§ **Data to use**
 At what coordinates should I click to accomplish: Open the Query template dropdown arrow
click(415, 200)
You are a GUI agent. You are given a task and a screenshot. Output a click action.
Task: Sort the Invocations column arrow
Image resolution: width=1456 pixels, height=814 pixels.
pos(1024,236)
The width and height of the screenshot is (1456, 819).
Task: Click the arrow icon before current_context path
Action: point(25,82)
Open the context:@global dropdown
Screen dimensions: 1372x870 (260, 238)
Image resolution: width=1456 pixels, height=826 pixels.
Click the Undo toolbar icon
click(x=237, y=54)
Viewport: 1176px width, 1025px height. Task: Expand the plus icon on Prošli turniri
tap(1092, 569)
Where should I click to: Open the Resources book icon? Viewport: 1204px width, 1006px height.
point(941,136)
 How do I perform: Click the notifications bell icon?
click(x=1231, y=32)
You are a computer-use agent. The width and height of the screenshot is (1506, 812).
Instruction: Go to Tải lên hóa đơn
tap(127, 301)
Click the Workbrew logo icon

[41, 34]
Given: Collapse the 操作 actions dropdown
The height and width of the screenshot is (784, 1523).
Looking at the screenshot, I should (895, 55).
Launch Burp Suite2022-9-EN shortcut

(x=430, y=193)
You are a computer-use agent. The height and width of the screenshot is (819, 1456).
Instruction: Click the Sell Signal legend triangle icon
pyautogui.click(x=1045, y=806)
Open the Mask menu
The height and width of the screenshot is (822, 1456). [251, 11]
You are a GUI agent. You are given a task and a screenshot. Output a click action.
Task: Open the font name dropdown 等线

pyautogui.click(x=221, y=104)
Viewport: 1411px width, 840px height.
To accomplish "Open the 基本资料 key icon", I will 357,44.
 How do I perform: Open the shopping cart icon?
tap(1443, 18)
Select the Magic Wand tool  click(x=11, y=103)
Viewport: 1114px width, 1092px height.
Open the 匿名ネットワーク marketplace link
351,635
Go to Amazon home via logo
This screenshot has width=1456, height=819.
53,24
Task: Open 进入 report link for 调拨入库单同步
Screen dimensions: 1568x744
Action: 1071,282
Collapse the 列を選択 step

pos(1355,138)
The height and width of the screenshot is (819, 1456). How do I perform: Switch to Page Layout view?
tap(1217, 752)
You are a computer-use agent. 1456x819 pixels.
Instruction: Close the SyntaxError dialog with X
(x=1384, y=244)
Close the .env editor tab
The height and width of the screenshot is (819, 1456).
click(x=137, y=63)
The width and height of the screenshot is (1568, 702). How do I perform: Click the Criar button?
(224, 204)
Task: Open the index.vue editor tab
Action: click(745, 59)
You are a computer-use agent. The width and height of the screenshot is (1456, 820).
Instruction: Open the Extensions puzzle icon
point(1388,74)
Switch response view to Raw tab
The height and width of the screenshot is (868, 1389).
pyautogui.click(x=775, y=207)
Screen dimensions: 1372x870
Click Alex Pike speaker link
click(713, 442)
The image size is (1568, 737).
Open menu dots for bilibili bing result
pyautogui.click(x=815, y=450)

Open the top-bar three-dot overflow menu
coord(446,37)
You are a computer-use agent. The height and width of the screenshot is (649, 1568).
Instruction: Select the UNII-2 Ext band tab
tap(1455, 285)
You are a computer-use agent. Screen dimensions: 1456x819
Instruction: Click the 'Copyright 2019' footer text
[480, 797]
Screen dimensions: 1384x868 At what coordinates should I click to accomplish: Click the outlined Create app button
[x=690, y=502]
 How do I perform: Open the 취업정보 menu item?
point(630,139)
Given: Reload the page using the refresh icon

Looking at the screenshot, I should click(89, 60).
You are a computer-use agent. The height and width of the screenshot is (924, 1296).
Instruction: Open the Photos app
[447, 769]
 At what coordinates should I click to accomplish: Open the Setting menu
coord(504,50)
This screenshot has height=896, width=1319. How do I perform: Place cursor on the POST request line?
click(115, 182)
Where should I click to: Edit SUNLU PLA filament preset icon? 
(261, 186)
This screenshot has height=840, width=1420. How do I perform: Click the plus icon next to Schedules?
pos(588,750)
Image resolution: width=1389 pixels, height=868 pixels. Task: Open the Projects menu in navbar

§ **Problem to solve**
Word for word, return each of the entries shown above.

§ **Solution to this exercise**
 At what coordinates should I click to accomplish: Open the Query template dropdown arrow
click(415, 200)
You are a GUI agent. You are given a task and a screenshot. Output a click action.
Task: Sort the Invocations column arrow
Image resolution: width=1456 pixels, height=814 pixels.
pos(1024,236)
The width and height of the screenshot is (1456, 819).
Task: Click the arrow icon before current_context path
Action: point(25,82)
Open the context:@global dropdown
Screen dimensions: 1372x870 (260, 238)
Image resolution: width=1456 pixels, height=826 pixels.
Click the Undo toolbar icon
click(x=237, y=54)
Viewport: 1176px width, 1025px height. Task: Expand the plus icon on Prošli turniri
tap(1092, 569)
Where should I click to: Open the Resources book icon? Viewport: 1204px width, 1006px height.
point(941,136)
 How do I perform: Click the notifications bell icon?
click(x=1231, y=32)
You are a computer-use agent. The width and height of the screenshot is (1506, 812).
Instruction: Go to Tải lên hóa đơn
tap(127, 301)
Click the Workbrew logo icon

[41, 34]
Given: Collapse the 操作 actions dropdown
The height and width of the screenshot is (784, 1523).
Looking at the screenshot, I should (895, 55).
Launch Burp Suite2022-9-EN shortcut

(x=430, y=193)
You are a computer-use agent. The height and width of the screenshot is (819, 1456).
Instruction: Click the Sell Signal legend triangle icon
pyautogui.click(x=1045, y=806)
Open the Mask menu
The height and width of the screenshot is (822, 1456). [251, 11]
You are a GUI agent. You are given a task and a screenshot. Output a click action.
Task: Open the font name dropdown 等线

pyautogui.click(x=221, y=104)
Viewport: 1411px width, 840px height.
To accomplish "Open the 基本资料 key icon", I will 357,44.
 How do I perform: Open the shopping cart icon?
tap(1443, 18)
Select the Magic Wand tool  click(x=11, y=103)
Viewport: 1114px width, 1092px height.
Open the 匿名ネットワーク marketplace link
351,635
Go to Amazon home via logo
This screenshot has width=1456, height=819.
53,24
Task: Open 进入 report link for 调拨入库单同步
Screen dimensions: 1568x744
Action: 1071,282
Collapse the 列を選択 step

pos(1355,138)
The height and width of the screenshot is (819, 1456). How do I perform: Switch to Page Layout view?
tap(1217, 752)
You are a computer-use agent. 1456x819 pixels.
Instruction: Close the SyntaxError dialog with X
(x=1384, y=244)
Close the .env editor tab
The height and width of the screenshot is (819, 1456).
click(x=137, y=63)
The width and height of the screenshot is (1568, 702). How do I perform: Click the Criar button?
(224, 204)
Task: Open the index.vue editor tab
Action: click(745, 59)
You are a computer-use agent. The width and height of the screenshot is (1456, 820).
Instruction: Open the Extensions puzzle icon
point(1388,74)
Switch response view to Raw tab
The height and width of the screenshot is (868, 1389).
pyautogui.click(x=775, y=207)
Screen dimensions: 1372x870
Click Alex Pike speaker link
click(713, 442)
The image size is (1568, 737).
Open menu dots for bilibili bing result
pyautogui.click(x=815, y=450)

Open the top-bar three-dot overflow menu
coord(446,37)
You are a computer-use agent. The height and width of the screenshot is (649, 1568).
Instruction: Select the UNII-2 Ext band tab
tap(1455, 285)
You are a computer-use agent. Screen dimensions: 1456x819
Instruction: Click the 'Copyright 2019' footer text
[480, 797]
Screen dimensions: 1384x868 At what coordinates should I click to accomplish: Click the outlined Create app button
[x=690, y=502]
 How do I perform: Open the 취업정보 menu item?
point(630,139)
Given: Reload the page using the refresh icon

Looking at the screenshot, I should click(89, 60).
You are a computer-use agent. The height and width of the screenshot is (924, 1296).
Instruction: Open the Photos app
[447, 769]
 At what coordinates should I click to accomplish: Open the Setting menu
coord(504,50)
This screenshot has height=896, width=1319. How do I perform: Place cursor on the POST request line?
click(115, 182)
Where should I click to: Edit SUNLU PLA filament preset icon? 
(261, 186)
This screenshot has height=840, width=1420. How do I perform: Click the plus icon next to Schedules?
pos(588,750)
Image resolution: width=1389 pixels, height=868 pixels. Task: Open the Projects menu in navbar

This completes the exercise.